Discussion
Ultrasound examination has been likened to the “stethoscope of the fingers” and carries great value in its immediacy. The ability to clean it with ease and portabilty allow for ease in use. Point-of-care ultrasound allows same visit service and management decisions. Its use has expanded to include ultrasound examination of the thyroid gland, vocal cord motion, parotid gland, submandibular gland, lymph nodes, head and neck primary biopsy, arterial evaluation, TEP placement, abscess drainage, and submucosal cleft evaluation.
Stark differences exist between the subspecialties in terms of billing procedure. Radiologists (~70%) vastly bill under a facility while general surgeons (~20%) to a lesser degree and endocrinologists (~8%) and otolaryngologists (~5%) much less.
We believe endocrinologists average a higher number of ultrasounds performed due to spending more time in clinic allowing for point of care ultrasound. This point is illustrated by the higher number of superusers within endocrinology (27%). Point of care ultrasound attains a higher billing rate and reimbursement compared to traditional radiologist performed ultrasound due to the overwhelming majority of radiology ultrasonography is performed at a facility. Our study illustrates that, once adjusting for facility versus non-facility charging, the gap between the subspecialties lessened. Historically, the non-facility reimbursement is roughly 3-4 times more –as continued within this study.

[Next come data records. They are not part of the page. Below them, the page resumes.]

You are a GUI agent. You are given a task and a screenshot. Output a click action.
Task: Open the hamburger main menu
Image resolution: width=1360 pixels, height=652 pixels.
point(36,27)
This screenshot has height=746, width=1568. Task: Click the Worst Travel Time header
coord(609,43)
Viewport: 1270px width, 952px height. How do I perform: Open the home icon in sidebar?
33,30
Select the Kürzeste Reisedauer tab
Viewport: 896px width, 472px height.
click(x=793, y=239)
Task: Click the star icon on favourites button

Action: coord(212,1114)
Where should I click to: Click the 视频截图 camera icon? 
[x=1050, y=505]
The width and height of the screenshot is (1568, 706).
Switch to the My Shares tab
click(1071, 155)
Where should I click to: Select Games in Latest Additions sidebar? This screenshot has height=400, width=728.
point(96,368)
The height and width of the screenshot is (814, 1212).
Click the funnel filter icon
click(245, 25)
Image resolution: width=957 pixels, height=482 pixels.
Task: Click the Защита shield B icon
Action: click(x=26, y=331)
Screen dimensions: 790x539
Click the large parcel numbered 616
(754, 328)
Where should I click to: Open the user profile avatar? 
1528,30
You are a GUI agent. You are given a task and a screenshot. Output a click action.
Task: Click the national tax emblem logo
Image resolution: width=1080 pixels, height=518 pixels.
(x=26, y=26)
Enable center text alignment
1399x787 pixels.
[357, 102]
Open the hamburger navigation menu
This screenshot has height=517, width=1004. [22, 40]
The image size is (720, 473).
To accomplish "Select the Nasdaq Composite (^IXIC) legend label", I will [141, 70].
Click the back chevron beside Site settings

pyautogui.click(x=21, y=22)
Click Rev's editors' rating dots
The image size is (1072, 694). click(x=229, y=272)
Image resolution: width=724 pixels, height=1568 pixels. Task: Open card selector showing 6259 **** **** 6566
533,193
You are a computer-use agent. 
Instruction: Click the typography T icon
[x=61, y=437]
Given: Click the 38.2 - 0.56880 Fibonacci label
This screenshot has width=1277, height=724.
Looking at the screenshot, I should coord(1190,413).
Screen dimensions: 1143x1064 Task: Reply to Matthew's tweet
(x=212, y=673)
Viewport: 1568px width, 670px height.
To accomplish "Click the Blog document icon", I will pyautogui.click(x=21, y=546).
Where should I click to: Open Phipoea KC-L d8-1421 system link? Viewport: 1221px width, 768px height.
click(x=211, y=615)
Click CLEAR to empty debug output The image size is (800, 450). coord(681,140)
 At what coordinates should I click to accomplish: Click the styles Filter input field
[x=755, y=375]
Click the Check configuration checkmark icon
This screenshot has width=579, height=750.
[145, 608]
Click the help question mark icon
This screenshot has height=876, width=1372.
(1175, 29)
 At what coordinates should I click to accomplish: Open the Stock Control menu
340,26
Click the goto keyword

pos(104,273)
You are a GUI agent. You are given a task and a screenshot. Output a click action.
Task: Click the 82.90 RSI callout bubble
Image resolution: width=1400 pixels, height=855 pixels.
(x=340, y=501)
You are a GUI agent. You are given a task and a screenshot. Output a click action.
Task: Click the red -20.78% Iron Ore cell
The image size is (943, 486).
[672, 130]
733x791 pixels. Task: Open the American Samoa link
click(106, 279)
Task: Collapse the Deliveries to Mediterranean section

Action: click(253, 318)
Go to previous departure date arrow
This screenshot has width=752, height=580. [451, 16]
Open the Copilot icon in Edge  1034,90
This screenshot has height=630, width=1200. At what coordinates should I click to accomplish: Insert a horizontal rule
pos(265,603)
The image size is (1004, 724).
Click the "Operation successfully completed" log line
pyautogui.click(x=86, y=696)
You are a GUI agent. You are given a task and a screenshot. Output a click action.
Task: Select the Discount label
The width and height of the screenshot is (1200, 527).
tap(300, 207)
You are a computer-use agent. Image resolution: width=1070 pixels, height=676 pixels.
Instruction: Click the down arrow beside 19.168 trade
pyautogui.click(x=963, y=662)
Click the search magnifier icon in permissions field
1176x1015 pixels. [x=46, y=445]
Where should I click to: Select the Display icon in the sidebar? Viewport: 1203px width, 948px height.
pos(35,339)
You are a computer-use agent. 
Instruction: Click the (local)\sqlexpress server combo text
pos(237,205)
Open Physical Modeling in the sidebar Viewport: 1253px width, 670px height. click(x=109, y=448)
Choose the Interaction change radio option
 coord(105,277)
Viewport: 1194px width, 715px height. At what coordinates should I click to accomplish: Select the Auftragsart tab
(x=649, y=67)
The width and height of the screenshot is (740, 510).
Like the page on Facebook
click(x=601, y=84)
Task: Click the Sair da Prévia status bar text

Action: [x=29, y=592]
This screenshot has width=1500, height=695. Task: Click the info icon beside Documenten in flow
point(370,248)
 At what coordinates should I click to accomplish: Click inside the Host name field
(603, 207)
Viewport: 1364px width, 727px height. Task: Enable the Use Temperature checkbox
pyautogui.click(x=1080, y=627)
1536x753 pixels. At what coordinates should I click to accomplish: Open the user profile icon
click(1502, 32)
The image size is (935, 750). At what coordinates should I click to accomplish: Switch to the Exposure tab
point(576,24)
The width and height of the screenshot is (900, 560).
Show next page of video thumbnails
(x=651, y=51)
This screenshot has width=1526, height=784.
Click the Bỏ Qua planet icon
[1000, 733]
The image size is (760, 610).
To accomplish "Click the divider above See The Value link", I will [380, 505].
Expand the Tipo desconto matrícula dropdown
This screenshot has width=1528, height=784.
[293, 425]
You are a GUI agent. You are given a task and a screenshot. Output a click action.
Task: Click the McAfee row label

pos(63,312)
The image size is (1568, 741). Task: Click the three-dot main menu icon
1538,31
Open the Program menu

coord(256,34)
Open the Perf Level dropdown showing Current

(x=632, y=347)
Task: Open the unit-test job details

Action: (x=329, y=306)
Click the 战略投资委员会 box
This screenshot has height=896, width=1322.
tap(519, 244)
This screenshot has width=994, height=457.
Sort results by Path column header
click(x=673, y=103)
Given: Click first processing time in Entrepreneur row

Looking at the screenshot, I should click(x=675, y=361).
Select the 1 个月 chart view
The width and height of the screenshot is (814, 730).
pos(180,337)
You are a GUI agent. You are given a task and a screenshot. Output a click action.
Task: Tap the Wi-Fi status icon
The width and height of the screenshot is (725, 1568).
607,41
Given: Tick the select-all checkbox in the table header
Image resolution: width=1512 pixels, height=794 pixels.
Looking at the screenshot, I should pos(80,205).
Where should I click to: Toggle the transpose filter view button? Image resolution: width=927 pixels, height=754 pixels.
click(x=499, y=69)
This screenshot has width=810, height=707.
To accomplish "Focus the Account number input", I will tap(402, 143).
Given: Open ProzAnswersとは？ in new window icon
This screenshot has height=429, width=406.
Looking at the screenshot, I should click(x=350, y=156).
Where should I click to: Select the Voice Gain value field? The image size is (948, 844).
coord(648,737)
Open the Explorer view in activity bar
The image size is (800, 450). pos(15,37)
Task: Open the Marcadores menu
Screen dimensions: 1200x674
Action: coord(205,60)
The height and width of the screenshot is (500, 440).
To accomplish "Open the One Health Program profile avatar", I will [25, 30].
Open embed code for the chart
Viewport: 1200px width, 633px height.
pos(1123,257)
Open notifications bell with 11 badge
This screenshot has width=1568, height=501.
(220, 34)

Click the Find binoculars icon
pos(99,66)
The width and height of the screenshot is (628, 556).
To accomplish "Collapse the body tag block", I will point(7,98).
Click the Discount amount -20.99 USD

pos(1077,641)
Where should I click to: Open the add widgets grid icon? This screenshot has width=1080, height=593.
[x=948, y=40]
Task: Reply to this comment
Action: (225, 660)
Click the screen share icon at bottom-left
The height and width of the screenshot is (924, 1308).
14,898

As in other clinical specialties, otolaryngology has been adopting the concept of point-of-care ultrasound in the new millennium, while encountering barriers of time, training, confidence, and expense [5]. There have been concerns that increasing utilization of clinician performed ultrasound will threaten radiology case volume and reimbursement [6]. This is the first study that measures relative utilization between traditional radiology-performed HNUS and that performed by point-of-care otolaryngologists, general surgeons, and endocrinologists.